## Task prompt
What is needed here is an exact repetition of the records below, beginning at the line that has "Task: Choose Line Graph display option" and stopping after the line that has "Task: Click the missing tooth X on tooth 1.8".

Dataset entries

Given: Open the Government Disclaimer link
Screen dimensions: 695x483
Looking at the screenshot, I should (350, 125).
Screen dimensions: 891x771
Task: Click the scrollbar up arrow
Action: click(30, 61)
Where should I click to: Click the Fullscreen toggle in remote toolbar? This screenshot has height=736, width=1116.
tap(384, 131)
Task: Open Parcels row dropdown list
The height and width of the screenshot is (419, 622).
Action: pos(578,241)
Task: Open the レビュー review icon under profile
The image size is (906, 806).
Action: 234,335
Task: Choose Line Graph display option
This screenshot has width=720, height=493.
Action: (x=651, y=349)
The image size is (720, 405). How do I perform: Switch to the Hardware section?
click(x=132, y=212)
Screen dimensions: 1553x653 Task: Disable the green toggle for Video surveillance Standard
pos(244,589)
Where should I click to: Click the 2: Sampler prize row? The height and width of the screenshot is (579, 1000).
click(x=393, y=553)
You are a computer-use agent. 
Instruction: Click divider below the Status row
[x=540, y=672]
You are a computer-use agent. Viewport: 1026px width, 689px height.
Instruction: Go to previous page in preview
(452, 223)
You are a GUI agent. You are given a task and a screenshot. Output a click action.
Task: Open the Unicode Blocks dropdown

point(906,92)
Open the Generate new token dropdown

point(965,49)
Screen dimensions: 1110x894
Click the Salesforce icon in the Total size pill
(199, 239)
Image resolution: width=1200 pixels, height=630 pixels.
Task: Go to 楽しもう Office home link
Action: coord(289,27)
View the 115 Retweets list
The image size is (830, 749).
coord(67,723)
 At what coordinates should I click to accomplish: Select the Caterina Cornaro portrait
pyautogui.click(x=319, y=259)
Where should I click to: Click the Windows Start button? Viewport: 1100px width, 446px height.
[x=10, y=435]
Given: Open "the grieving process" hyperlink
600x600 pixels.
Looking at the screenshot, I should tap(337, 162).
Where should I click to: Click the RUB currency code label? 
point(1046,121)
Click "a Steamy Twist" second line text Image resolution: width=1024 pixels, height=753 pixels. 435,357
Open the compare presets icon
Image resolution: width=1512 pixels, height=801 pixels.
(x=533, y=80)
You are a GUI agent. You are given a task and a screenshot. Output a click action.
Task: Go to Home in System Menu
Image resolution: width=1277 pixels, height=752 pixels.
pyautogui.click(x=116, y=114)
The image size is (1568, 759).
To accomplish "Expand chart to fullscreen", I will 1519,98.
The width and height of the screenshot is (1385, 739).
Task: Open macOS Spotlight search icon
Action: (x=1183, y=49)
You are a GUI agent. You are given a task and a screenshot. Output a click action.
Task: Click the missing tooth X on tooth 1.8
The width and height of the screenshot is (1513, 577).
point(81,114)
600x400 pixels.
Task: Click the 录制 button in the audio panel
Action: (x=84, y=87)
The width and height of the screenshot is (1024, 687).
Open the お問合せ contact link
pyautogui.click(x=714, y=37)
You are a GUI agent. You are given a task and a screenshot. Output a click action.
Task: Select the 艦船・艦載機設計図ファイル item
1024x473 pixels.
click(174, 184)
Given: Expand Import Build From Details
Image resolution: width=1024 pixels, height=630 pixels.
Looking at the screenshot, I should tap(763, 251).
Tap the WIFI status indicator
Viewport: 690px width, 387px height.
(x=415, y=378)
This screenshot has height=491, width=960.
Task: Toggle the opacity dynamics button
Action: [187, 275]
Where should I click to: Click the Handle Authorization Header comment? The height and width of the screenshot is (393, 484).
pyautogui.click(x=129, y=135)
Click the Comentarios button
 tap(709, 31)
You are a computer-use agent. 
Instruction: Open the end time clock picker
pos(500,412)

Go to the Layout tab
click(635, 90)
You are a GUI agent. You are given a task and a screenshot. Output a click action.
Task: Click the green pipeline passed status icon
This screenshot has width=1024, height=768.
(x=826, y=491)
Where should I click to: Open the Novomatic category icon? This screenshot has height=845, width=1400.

## Expected answer
Task: Choose Line Graph display option
This screenshot has width=720, height=493.
Action: (x=651, y=349)
The image size is (720, 405). How do I perform: Switch to the Hardware section?
click(x=132, y=212)
Screen dimensions: 1553x653 Task: Disable the green toggle for Video surveillance Standard
pos(244,589)
Where should I click to: Click the 2: Sampler prize row? The height and width of the screenshot is (579, 1000).
click(x=393, y=553)
You are a computer-use agent. 
Instruction: Click divider below the Status row
[x=540, y=672]
You are a computer-use agent. Viewport: 1026px width, 689px height.
Instruction: Go to previous page in preview
(452, 223)
You are a GUI agent. You are given a task and a screenshot. Output a click action.
Task: Open the Unicode Blocks dropdown

point(906,92)
Open the Generate new token dropdown

point(965,49)
Screen dimensions: 1110x894
Click the Salesforce icon in the Total size pill
(199, 239)
Image resolution: width=1200 pixels, height=630 pixels.
Task: Go to 楽しもう Office home link
Action: coord(289,27)
View the 115 Retweets list
The image size is (830, 749).
coord(67,723)
 At what coordinates should I click to accomplish: Select the Caterina Cornaro portrait
pyautogui.click(x=319, y=259)
Where should I click to: Click the Windows Start button? Viewport: 1100px width, 446px height.
[x=10, y=435]
Given: Open "the grieving process" hyperlink
600x600 pixels.
Looking at the screenshot, I should tap(337, 162).
Where should I click to: Click the RUB currency code label? 
point(1046,121)
Click "a Steamy Twist" second line text Image resolution: width=1024 pixels, height=753 pixels. 435,357
Open the compare presets icon
Image resolution: width=1512 pixels, height=801 pixels.
(x=533, y=80)
You are a GUI agent. You are given a task and a screenshot. Output a click action.
Task: Go to Home in System Menu
Image resolution: width=1277 pixels, height=752 pixels.
pyautogui.click(x=116, y=114)
The image size is (1568, 759).
To accomplish "Expand chart to fullscreen", I will 1519,98.
The width and height of the screenshot is (1385, 739).
Task: Open macOS Spotlight search icon
Action: (x=1183, y=49)
You are a GUI agent. You are given a task and a screenshot. Output a click action.
Task: Click the missing tooth X on tooth 1.8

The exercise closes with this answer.